Letter: Refuse to take part.
THE views of war veterans like Cllr Colbert are crucial to the debate about disinvesting Merseyside pension funds from the arms trade (Debate, Dec 4) just as sailors' contributions informed the public about the slave trade in the 18th century.
The sailors not only revealed the horrors perpetrated against captive Africans, but the cruelty and death many of them (sailors) suffered at the hands of ship captains and the dangers they encountered in Africa and on the Atlantic. Ship owners and captains for their part argued that abolition would lead to loss of jobs and wealth in Britain.
Hundreds of British soldiers daily suffer terrible injury and death around the world, but for every one of those, there are literally hundreds of innocent local men, woman and children killed and maimed for the sake of our access to oil or other natural resources, or strategic control of certain geopolitical areas.
The arms trade is as lucrative as the oil trade that it tends to go in hand in hand with.

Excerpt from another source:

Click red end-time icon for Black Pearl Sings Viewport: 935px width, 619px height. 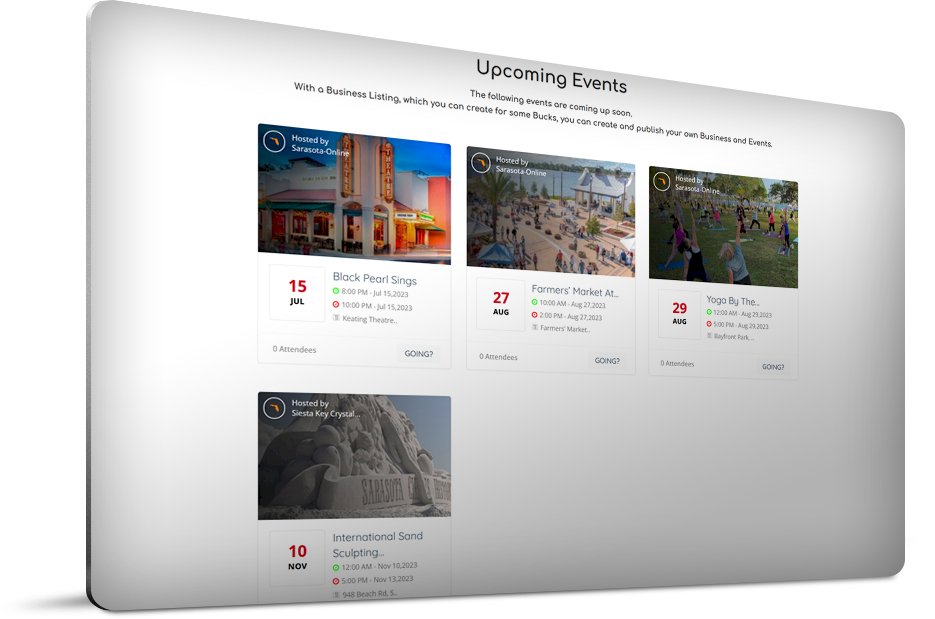click(337, 304)
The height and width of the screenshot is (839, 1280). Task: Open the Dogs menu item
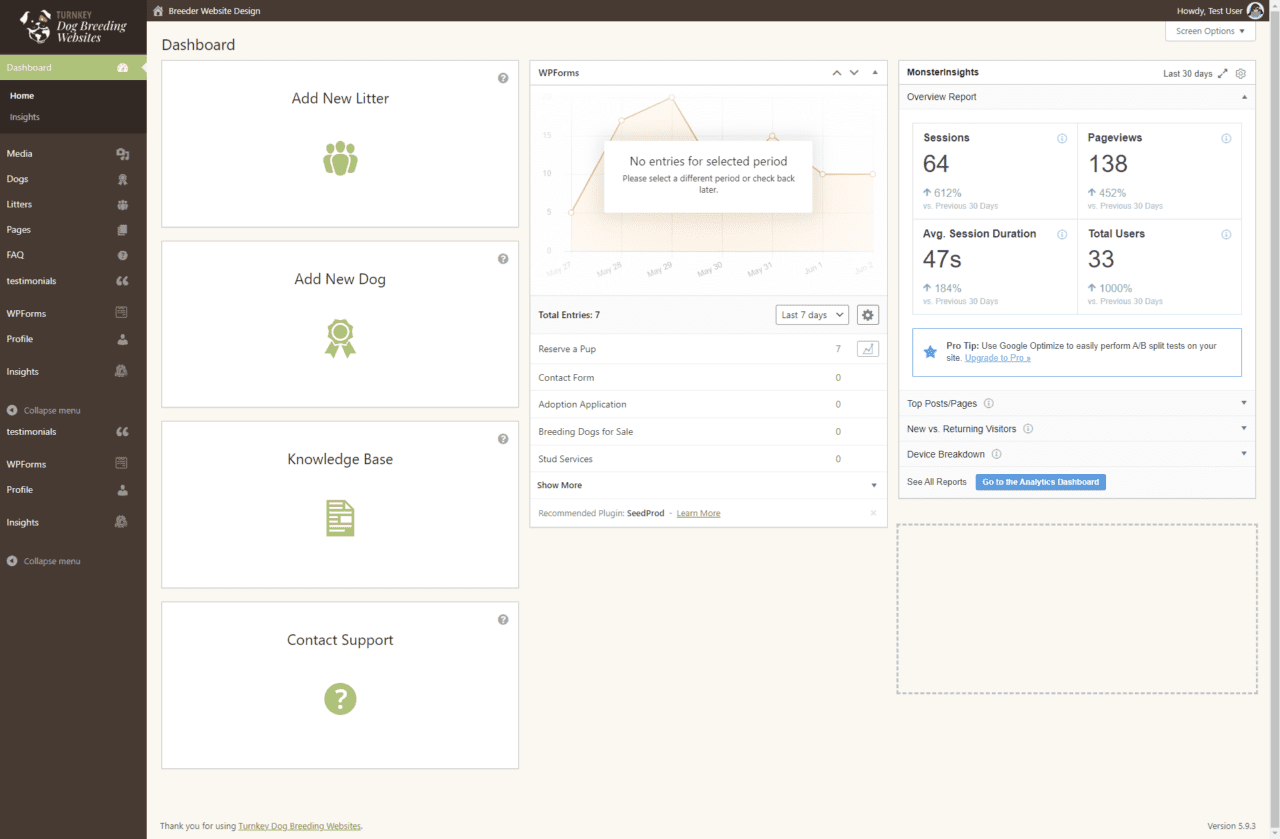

The argument that it needs our continued investment is about as hollow and false as the suggestion that the slave trade benefited Africans by saving them from barbarism.
I expect that many of today's war victims see coalition forces as terrorists when they say that the "defence of democracy" or a "war on terror" gives them the right to destroy their environments and kill their people.
Hopefully, other cities in this country and the world, will follow Merseysiders' lead and refuse to play any further part in unnecessary death and destruction around the world.